Machiavel, vous êtes formidable...
1. Vous êtes convaincu que je veux accomplir la perfection ;
2. Vous décelez dans mon système des éléments d’impureté ;
3. Vous en déduisez qu’il est mauvais (ou incomplet) du fait que ces éléments d’impureté ne peuvent provoquer la perfection.
Alors voilà :
1. Je ne pense pas à la perfection, mais au meilleur possible (la nuance est grande et vous semblez ne pas la saisir) ;
2. Je parle de "meilleur possible", précisément parce que je connais les défauts des hommes (nous en avons suffisamment parlé depuis un an et demi maintenant) ;
3. Je mets ainsi en accord les moyens et les fins.
D’où : Concrètement, je ne doute pas que des intérêts privés puissent parasiter l’ensemble, et ça me semble même... écoutez bien... I-NÉ-VI-TA-BLE.
Seulement qu’est-ce que j’ai en face de moi ?
1. Le système actuel qui fait justement des intérêts privés une loi générale (donc oust !) ;
2. Les gens comme Morpheus qui, dégoûtés par le système représentatif, sont devenus allergiques à tout ce qui dépasse et se dresse verticalement... Mais à ceux-là je vous rejoins en leur disant "cessez de rêver à un peuple uni comme un seul homme capable de tout comprendre spontanément" ;
3. Les gens comme vous, convaincus qu’aucun homme n’est capable de rester serein en présence du pouvoir, donc que le pouvoir est un mal à gérer... au moyen de contre-pouvoirs. D’où ma petite réflexion sur les contre-pouvoirs :
Si vous entendez par contre-pouvoir le fait que des hommes se dressent devant une décision en prétendant que c’est une erreur et en proposant autre chose d’aussi construit, je dis un grand OUI.
Si le contre-pouvoir populaire se limite à laisser au peuple la possibilité de lever ou baisser le pouce face à tout ce qu’on lui présente, je réponds d’un grand NON.
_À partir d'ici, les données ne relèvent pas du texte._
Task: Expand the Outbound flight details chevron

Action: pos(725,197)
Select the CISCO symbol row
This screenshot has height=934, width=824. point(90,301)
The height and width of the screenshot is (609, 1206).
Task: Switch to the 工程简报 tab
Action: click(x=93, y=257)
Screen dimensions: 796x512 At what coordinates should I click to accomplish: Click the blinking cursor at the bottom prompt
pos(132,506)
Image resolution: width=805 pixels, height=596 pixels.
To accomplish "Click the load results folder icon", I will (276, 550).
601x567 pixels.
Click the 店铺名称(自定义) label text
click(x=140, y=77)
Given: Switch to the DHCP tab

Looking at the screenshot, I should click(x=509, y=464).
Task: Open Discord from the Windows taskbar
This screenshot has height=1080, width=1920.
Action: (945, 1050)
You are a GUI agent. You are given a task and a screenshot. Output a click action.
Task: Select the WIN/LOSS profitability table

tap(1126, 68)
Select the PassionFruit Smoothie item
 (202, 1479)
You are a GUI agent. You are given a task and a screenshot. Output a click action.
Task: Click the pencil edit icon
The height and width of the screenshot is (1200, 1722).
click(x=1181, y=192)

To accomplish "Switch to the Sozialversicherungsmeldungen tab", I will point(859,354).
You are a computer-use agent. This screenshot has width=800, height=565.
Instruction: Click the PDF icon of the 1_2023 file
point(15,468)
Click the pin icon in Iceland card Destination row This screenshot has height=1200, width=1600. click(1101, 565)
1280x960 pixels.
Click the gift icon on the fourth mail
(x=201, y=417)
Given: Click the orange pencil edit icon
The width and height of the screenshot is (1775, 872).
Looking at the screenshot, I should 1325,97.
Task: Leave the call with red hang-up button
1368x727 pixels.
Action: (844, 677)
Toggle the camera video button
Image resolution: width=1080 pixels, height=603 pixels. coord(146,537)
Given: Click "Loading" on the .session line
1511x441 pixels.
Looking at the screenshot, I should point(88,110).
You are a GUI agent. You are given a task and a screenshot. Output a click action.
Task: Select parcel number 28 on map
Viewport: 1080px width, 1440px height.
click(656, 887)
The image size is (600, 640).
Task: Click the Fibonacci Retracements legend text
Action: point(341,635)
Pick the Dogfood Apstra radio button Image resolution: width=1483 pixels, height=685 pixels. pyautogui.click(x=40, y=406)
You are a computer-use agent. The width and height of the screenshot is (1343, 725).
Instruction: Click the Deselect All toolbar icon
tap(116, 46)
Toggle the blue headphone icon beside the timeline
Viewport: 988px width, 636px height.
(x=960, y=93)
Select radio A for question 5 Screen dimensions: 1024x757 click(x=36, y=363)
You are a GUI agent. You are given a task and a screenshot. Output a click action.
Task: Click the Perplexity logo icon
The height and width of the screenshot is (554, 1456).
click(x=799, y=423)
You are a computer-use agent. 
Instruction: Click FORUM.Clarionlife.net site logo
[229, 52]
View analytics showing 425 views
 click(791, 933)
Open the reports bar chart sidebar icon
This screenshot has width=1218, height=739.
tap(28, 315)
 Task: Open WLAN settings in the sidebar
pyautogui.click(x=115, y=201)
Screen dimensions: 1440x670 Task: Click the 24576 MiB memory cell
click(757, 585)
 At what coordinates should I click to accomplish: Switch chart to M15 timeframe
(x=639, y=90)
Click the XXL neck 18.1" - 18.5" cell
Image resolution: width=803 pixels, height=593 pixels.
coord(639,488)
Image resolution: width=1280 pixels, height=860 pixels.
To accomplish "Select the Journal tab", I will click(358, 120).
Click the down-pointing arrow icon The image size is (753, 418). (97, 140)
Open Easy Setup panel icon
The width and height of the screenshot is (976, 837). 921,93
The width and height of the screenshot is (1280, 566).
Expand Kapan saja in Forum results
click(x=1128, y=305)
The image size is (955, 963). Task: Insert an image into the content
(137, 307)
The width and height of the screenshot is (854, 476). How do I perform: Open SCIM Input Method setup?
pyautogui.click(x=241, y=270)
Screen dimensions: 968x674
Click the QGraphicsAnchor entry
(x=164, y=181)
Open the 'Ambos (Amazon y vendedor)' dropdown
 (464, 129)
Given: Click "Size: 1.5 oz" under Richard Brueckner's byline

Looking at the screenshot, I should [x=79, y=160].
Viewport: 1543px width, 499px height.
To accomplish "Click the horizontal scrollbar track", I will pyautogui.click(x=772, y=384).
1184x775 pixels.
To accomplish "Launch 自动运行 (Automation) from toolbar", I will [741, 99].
Le contre-pouvoir doit être constructif, non destructif. Vous êtes tellement persuadé d’une tyrannie latente que vous introduisez de l’anarchie latente pour la compenser.
Instituer du constructif, ok. Sinon, autant garder le système actuel. Il y a contre-pouvoir tous les 5 ans aux yeux des gens qui, s’ils sont à présent convaincus que tous les partis sont aussi pourris les uns que les autres, sont, dans leur immense majorité, incapables d’être force de proposition pour changer les choses, ne fût-ce que de manière informelle, mais néanmoins publique, comme nous le faisons vous et moi (malgré nos tracas personnels).